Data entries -
↓↓↓

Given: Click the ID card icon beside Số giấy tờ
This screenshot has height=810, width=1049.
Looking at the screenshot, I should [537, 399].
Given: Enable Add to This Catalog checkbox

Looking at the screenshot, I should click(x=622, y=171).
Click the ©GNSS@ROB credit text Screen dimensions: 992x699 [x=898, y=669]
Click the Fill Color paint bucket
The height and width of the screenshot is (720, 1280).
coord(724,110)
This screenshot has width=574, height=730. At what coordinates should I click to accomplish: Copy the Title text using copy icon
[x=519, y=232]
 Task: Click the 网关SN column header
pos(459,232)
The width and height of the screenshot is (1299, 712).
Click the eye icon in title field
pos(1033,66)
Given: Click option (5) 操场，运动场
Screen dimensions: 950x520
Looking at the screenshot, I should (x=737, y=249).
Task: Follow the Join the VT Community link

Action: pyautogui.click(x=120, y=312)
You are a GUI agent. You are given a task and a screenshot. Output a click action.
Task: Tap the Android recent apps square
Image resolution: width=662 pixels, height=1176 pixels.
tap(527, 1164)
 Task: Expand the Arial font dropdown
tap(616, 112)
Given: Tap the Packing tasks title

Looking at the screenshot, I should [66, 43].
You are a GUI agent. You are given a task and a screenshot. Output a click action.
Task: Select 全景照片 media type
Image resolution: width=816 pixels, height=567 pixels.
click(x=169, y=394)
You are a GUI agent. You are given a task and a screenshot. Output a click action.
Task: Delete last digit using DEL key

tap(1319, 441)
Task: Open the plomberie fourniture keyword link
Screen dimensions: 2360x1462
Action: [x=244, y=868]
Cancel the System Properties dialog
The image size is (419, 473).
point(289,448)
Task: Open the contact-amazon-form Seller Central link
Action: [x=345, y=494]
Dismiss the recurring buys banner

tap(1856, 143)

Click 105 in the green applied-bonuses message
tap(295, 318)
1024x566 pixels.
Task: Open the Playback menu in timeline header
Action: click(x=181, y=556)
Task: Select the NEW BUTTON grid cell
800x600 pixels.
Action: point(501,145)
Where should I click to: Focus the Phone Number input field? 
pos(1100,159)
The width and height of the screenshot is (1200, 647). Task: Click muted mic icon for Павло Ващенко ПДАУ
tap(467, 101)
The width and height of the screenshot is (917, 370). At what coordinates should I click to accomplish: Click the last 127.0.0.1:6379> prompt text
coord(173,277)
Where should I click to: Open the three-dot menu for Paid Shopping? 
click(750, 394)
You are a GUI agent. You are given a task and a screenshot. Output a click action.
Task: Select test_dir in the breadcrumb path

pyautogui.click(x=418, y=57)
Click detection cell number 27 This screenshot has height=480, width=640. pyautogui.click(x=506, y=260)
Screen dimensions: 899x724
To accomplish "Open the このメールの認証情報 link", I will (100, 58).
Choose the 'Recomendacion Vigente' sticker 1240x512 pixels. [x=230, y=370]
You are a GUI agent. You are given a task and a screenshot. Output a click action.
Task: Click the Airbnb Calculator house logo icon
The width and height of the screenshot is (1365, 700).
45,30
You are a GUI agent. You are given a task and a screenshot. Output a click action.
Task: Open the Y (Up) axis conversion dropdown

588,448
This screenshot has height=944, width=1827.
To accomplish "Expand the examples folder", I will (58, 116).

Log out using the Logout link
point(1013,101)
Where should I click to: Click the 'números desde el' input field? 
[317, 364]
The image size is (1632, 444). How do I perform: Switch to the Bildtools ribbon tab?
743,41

↑↑↑

Each record above should be restated word for word.

Given: Click the ID card icon beside Số giấy tờ
This screenshot has height=810, width=1049.
Looking at the screenshot, I should [537, 399].
Given: Enable Add to This Catalog checkbox

Looking at the screenshot, I should click(x=622, y=171).
Click the ©GNSS@ROB credit text Screen dimensions: 992x699 [x=898, y=669]
Click the Fill Color paint bucket
The height and width of the screenshot is (720, 1280).
coord(724,110)
This screenshot has width=574, height=730. At what coordinates should I click to accomplish: Copy the Title text using copy icon
[x=519, y=232]
 Task: Click the 网关SN column header
pos(459,232)
The width and height of the screenshot is (1299, 712).
Click the eye icon in title field
pos(1033,66)
Given: Click option (5) 操场，运动场
Screen dimensions: 950x520
Looking at the screenshot, I should (x=737, y=249).
Task: Follow the Join the VT Community link

Action: pyautogui.click(x=120, y=312)
You are a GUI agent. You are given a task and a screenshot. Output a click action.
Task: Tap the Android recent apps square
Image resolution: width=662 pixels, height=1176 pixels.
tap(527, 1164)
 Task: Expand the Arial font dropdown
tap(616, 112)
Given: Tap the Packing tasks title

Looking at the screenshot, I should [66, 43].
You are a GUI agent. You are given a task and a screenshot. Output a click action.
Task: Select 全景照片 media type
Image resolution: width=816 pixels, height=567 pixels.
click(x=169, y=394)
You are a GUI agent. You are given a task and a screenshot. Output a click action.
Task: Delete last digit using DEL key

tap(1319, 441)
Task: Open the plomberie fourniture keyword link
Screen dimensions: 2360x1462
Action: [x=244, y=868]
Cancel the System Properties dialog
The image size is (419, 473).
point(289,448)
Task: Open the contact-amazon-form Seller Central link
Action: [x=345, y=494]
Dismiss the recurring buys banner

tap(1856, 143)

Click 105 in the green applied-bonuses message
tap(295, 318)
1024x566 pixels.
Task: Open the Playback menu in timeline header
Action: click(x=181, y=556)
Task: Select the NEW BUTTON grid cell
800x600 pixels.
Action: point(501,145)
Where should I click to: Focus the Phone Number input field? 
pos(1100,159)
The width and height of the screenshot is (1200, 647). Task: Click muted mic icon for Павло Ващенко ПДАУ
tap(467, 101)
The width and height of the screenshot is (917, 370). At what coordinates should I click to accomplish: Click the last 127.0.0.1:6379> prompt text
coord(173,277)
Where should I click to: Open the three-dot menu for Paid Shopping? 
click(750, 394)
You are a GUI agent. You are given a task and a screenshot. Output a click action.
Task: Select test_dir in the breadcrumb path

pyautogui.click(x=418, y=57)
Click detection cell number 27 This screenshot has height=480, width=640. pyautogui.click(x=506, y=260)
Screen dimensions: 899x724
To accomplish "Open the このメールの認証情報 link", I will (100, 58).
Choose the 'Recomendacion Vigente' sticker 1240x512 pixels. [x=230, y=370]
You are a GUI agent. You are given a task and a screenshot. Output a click action.
Task: Click the Airbnb Calculator house logo icon
The width and height of the screenshot is (1365, 700).
45,30
You are a GUI agent. You are given a task and a screenshot. Output a click action.
Task: Open the Y (Up) axis conversion dropdown

588,448
This screenshot has height=944, width=1827.
To accomplish "Expand the examples folder", I will (58, 116).

Log out using the Logout link
point(1013,101)
Where should I click to: Click the 'números desde el' input field? 
[317, 364]
The image size is (1632, 444). How do I perform: Switch to the Bildtools ribbon tab?
743,41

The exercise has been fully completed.